Tibial Stress Fractures in the Racehorse
Introduction to Tibial Stress Fractures
Tibial stress fractures frequently occur in young racehorses but can also appear in older horses getting back into training after a long period of rest. Although they can happen at most any training phase, these types of fractures typically occur during developmental training or retraining between 3/8 and 5/8 mile works,. They are usually acute and very painful for the horse, and require time out of training to heal.
Tibial stress fractures occur as a result of repeated stress cycling of the bone during training. These bending forces are necessary for the bone to remodel and become strong enough to endure the stress forces produced during maximal exercise. The problem arises when remodeling is unable to keep pace with stress cycling which leads to stress fatigue and eventually to fracture.
There are a number of factors that influence the development of tibial stress fracture; the horse’s body condition, track surface, training regimen and diet. There is experimental and theoretical evidence suggesting that long gallops, while building aerobic conditioning, can put excessive stress on the long bones during developmental training. Jogging, progressively increasing gallops, and short works at speed must be balanced in the early phases of the racehorse training.
Incidences of tibial stress fractures have decreased over the past 20 years as most trainers have learned to modify their training patterns. Yet, they do continue to be a significant cause of injury. They are especially frustrating when they occur after a horse is returning to training after a period of extended rest. Even though the prognosis for complete healing and a return to racing is excellent, the time needed to recover is significant and usually occurs just as the horse is ready to race. This time away from training can be costly and will require the horse to work even harder in order to become fit enough to race again.
Diagnosing Tibial Stress Fractures
Tibial stress fracture is suspected any time a young horse becomes acutely lame on a hindlimb without some other obvious source noted upon physical examination. Because the tibia is such a large bone and mostly covered by muscle, it is difficult to diagnose simply by physical examination. As shown in the images, radiographs usually demonstrate callus formation (Image 1) or a cortical fracture (Image 2).
In cases where a stress fracture is suspected but not seen radiographically, nuclear scintigraphy (bone scan) may be necessary (Images 3, 4). The use of nerve blocks is not a feasible option for diagnosis this high on the limb.
Managing Tibial Stress Fractures
Traditional treatment for tibial stress fractures is 90-120 days out of training.

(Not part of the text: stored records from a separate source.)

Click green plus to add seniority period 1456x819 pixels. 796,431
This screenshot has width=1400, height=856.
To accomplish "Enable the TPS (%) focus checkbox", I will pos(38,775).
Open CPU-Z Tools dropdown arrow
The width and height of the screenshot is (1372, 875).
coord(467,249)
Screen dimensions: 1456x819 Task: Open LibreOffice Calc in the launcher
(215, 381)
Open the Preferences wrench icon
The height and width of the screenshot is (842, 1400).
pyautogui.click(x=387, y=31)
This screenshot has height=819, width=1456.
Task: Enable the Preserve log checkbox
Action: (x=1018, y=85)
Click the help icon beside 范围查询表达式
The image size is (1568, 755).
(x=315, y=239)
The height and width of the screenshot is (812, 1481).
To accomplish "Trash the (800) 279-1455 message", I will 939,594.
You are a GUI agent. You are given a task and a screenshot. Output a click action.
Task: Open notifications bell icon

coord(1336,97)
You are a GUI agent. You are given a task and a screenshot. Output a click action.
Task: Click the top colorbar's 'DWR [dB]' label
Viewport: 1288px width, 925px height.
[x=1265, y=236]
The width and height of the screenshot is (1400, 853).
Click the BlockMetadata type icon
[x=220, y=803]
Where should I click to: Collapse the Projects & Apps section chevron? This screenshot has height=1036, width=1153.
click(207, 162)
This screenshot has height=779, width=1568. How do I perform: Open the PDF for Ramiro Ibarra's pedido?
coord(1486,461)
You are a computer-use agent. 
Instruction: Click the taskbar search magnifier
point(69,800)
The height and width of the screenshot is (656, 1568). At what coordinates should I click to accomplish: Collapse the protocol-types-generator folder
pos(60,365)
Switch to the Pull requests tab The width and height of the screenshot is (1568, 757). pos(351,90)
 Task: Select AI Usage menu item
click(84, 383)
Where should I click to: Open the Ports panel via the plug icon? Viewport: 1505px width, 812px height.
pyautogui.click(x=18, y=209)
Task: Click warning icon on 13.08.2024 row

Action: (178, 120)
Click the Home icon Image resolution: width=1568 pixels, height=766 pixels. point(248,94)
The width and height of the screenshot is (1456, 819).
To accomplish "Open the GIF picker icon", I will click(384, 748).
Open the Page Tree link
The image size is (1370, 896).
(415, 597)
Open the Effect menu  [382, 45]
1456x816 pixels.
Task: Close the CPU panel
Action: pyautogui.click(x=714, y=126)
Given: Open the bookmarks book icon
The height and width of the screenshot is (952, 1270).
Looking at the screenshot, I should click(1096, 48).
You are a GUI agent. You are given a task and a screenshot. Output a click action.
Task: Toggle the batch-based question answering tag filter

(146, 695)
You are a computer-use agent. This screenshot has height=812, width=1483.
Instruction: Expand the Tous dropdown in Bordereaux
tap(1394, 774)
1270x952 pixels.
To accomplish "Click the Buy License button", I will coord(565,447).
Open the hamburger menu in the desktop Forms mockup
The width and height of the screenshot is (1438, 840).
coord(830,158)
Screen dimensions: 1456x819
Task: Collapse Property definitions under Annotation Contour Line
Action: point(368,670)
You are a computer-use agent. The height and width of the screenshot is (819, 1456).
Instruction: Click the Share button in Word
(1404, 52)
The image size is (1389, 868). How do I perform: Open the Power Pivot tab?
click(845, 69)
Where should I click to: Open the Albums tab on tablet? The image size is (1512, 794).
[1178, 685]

Modern approaches are more specific and also dependent on the severity of the bone lesion. The presence of a cortical fracture and the severity of periosteal reaction and callus are the primary factors used to determine the rehabilitation protocol.
Horses with mild to moderate periosteal reaction/callus formation usually need very little time out of training. A typical effective management plan would be:
Hand walk the horse until it is sound at the jog (approximately two weeks).
Walk the horse for another week.
Walk under tack for an additional two weeks.
Return to jogging for two weeks.
Reintroduce gallops and resume fitness training.
Horses with a more severe periosteal reaction/ callus may require more time for initial soundness.
Horses with cortical fractures will require an additional amount of time away from training. Without effective supplementation this could take 90-120 days of rest. Once the fracture is healed and no longer visible radiographically, the horse may start jogging under tack and resume fitness training.
These are the basic guidelines and are often modified to fit the individual horse along with other factors. Image 5 is an example of a case managed with SynOsteon supplementation.
Preventing and Supplementing for Tibial Stress Fractures
Regardless of the severity of the injury, treatment of tibial stress fractures primarily requires rest and closely managed training during rehabilitation. In fact, nearly all horses will heal with rest alone. Extracorporeal shock wave therapy and Tildren TM have been used to decrease healing time with questionable results. There are serious concerns regarding long term bone health when treating with bisphosphonates (drug class including Tildren TM). Recently, a new nutraceutical product, SynOsteon TM, has been successfully used to decrease healing time with tibial stress fractures. This is most obvious in the case of cortical fractures.
SynOsteon TM is a proprietary blend of herbal and endogenous nutrients designed to promote healthy bone metabolism. Along with the nutrient components of bone, it contains multiple osteoclast inhibitors as well as osteoblast stimulators. In the author’s opinion, SynOsteon TM is, to date, the most effective preventive and treatment modality available.
Even the best designed and managed horse training protocol will not prevent all tibial stress fractures. However, throughout one racing season, stables that supplemented with SynOsteon TM from the time horses began training, and continuing through racing fitness, have not reported new stress fractures of any kind.